Drives (also known as “drive units”) are used to power and control electric motors. Many drives comprise an inverter, which produces an AC output that is sent to the motor. The inverter comprises a plurality of semiconductor devices (e.g. transistors and diodes). When the drive is used to provide a high power output and/or a low output frequency, there is a risk of one or more of the semiconductor devices overheating due to power loss in the devices, thus causing the drive to malfunction. In order to ensure reliable usage of a drive, such overheating is to be avoided.
The simplest way to avoid overheating is to limit the maximum power output of the drive to a conservative level. However, this is likely to overcompensate and result in a drive that is unnecessarily limited in its power output. There is a desire to determine the temperatures of the semiconductor devices more accurately, so that the highest possible power output can be achieved while ensuring the safe and reliable operation of the drive.
Thermal models have been developed that estimate the junction temperature of each of the semiconductor devices, which can then be limited below the maximum value. Many inverters use a single package that contains multiple IGBTs and diodes, totaling N devices. In this type of package, a power loss in one device influences the temperature of that device and also every other device in the package due to its proximity to the other devices resulting in heat transfer to the other devices.
The junction temperature (Tj) of each of the semiconductor devices cannot be measured directly, therefore the temperature rise between the junction of one of the devices device and a measured reference temperature (Tref) can be estimated using a real-time thermal model in the time domain. To calculate the temperature between the junction of each device and the measured reference temperature, a thermal impedance matrix can be used with the instantaneous power loss in each device, which is proportional to the phase current. A thermal impedance matrix includes the self impedance of each device and the mutual thermal impedances of the other devices with respect to each device in the inverter. For a three phase inverter with six IGBTs and six diodes, the matrix includes 144 elements. The main limitation that prevents this method being freely implemented in a drive is the processor resources required to implement the full thermal impedance matrix. To implement this type of model a considerable number of calculations are to be performed by the processor during each sample period, and since these are carried out in the time domain, the sample rate is to be high enough to prevent aliasing when the inverter is operating at high output frequencies. To achieve this, a significant computational resource is required, which as of yet this is not available in a commercial drive control system.

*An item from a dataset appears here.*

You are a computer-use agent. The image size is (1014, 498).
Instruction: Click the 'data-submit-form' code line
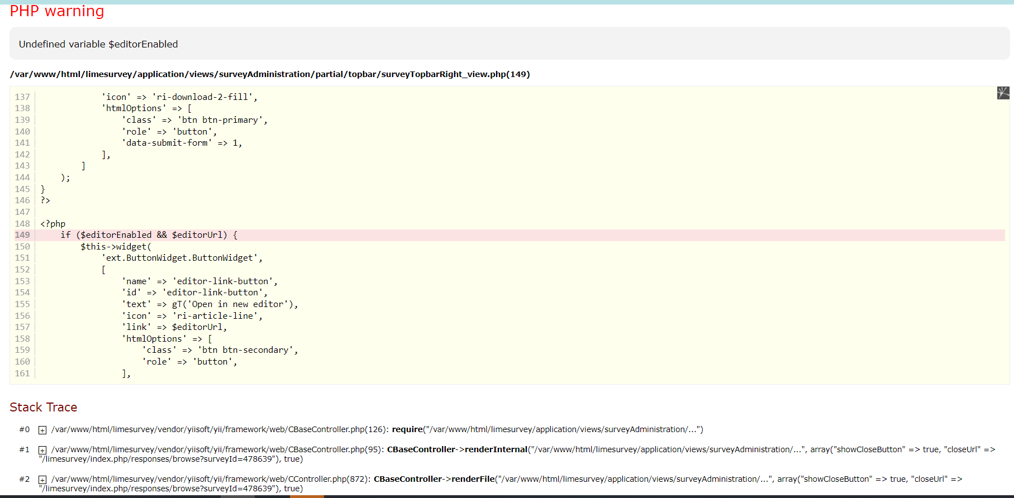click(x=182, y=143)
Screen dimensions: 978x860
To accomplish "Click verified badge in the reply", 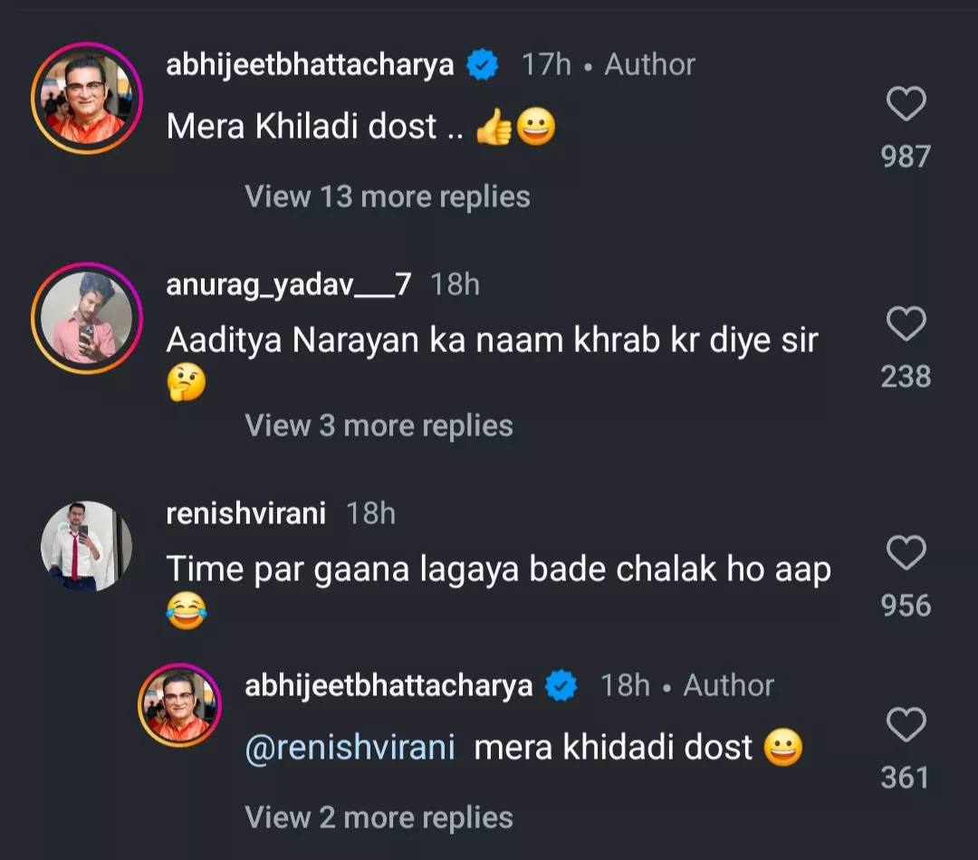I will tap(561, 685).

Attempts have been made to simplify the full thermal impedance matrix, such as by reducing the number of elements in the matrix that are calculated, but these typically result in significant temperature errors, resulting in an underpowered or unreliable drive. Such simplifications have operated in the time domain. It has been appreciated by the inventors that the possible simplifications are limited in the time domain because the peak temperature is proportional to the current in the device. At a non-zero output frequency, the current in one of the output phases is sinusoidal and each device will only conduct for half of the cycle. If the frequency is reduced to zero, when there is no current flow in a device the power loss and the temperature rise due to the self thermal impedance will be zero. Therefore, it is not possible to simplify the model by estimating the temperature of a single device as this will not protect the inverter in this condition.
It has been established by the inventors that, in the frequency domain, the peak steady-state temperature of a device can be determined from the harmonics of the temperature response, which allows the thermal impedance matrix to be reduced to as few as one or two devices. This is a significant advantage when compared to the implementation in the time domain and allows the thermal model to be implemented using the available processor resources of current drives. In a steady-state operating condition, this type of model will not be affected by aliasing and can be implemented using a moderate sample frequency. Furthermore, protection all of the devices in the inverter, can be achieved by calculating only the peak temperature of the hottest IGBT and diode. In the model implemented in the frequency domain, the current magnitude and output frequency are used instead of the three instantaneous phase currents.
In addition, methods have been developed to calculate the peak temperature from the harmonics, select the hottest device for a given set of conditions and combine the self thermal impedances to further simplify the model.